> TASK STATEMENT
Could you copy, character for character, the entries from the line containing "Virsisävelmät (448, 284)" through the final line of the entries, including both of those lines?

> DATA LINES
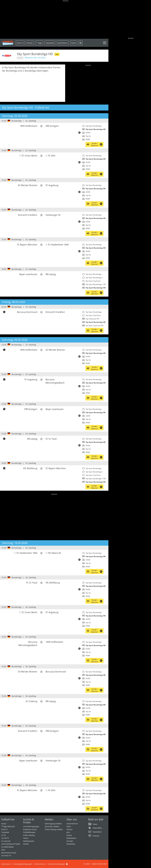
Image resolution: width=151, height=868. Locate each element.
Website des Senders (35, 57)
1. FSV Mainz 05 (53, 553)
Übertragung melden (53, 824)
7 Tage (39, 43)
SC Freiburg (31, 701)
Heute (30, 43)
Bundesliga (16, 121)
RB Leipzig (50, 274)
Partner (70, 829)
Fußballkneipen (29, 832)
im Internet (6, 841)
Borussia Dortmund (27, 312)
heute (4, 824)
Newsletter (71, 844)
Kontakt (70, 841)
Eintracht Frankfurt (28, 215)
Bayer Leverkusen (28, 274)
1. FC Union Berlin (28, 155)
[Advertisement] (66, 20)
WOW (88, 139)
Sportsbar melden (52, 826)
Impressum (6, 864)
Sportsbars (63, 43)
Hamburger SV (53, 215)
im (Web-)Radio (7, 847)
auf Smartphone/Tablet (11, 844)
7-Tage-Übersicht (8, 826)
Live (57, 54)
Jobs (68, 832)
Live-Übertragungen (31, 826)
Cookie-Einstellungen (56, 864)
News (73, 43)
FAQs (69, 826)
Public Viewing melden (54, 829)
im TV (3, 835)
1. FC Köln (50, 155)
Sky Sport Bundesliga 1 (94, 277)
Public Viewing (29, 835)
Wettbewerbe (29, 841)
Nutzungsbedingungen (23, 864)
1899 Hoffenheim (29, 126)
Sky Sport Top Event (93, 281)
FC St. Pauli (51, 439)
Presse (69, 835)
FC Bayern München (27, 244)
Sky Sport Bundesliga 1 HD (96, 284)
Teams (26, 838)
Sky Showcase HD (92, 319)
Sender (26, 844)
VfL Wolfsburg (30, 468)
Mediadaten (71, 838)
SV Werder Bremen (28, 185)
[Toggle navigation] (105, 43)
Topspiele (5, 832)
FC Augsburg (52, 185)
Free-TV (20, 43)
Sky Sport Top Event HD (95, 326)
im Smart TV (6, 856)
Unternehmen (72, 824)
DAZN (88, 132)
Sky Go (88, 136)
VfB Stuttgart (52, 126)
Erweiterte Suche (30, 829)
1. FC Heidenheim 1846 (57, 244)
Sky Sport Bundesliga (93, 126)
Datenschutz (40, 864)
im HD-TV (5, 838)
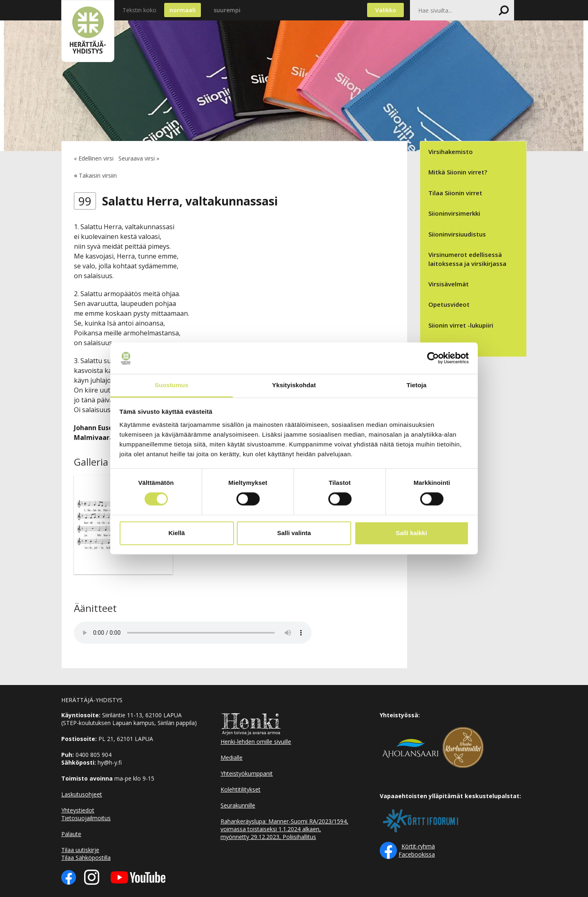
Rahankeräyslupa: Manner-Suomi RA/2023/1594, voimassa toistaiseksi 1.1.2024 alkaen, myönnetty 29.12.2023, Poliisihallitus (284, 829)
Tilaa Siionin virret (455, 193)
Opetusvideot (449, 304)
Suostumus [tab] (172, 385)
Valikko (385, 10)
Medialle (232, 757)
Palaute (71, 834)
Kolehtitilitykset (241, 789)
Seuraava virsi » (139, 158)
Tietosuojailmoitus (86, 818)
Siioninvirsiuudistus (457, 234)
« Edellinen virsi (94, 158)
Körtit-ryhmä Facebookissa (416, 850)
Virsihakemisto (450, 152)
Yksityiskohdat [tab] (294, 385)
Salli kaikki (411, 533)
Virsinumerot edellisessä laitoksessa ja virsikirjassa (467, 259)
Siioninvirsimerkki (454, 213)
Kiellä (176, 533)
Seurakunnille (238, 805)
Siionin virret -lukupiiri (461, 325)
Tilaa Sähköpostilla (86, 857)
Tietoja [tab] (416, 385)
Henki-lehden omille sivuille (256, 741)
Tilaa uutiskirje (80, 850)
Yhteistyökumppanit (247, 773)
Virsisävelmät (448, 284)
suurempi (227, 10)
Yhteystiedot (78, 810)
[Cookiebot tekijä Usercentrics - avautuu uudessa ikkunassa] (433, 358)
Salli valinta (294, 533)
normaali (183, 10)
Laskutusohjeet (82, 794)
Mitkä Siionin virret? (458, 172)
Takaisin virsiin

> ANSWER TO THE EXERCISE
Virsisävelmät (448, 284)
suurempi (227, 10)
Yhteystiedot (78, 810)
[Cookiebot tekijä Usercentrics - avautuu uudessa ikkunassa] (433, 358)
Salli valinta (294, 533)
normaali (183, 10)
Laskutusohjeet (82, 794)
Mitkä Siionin virret? (458, 172)
Takaisin virsiin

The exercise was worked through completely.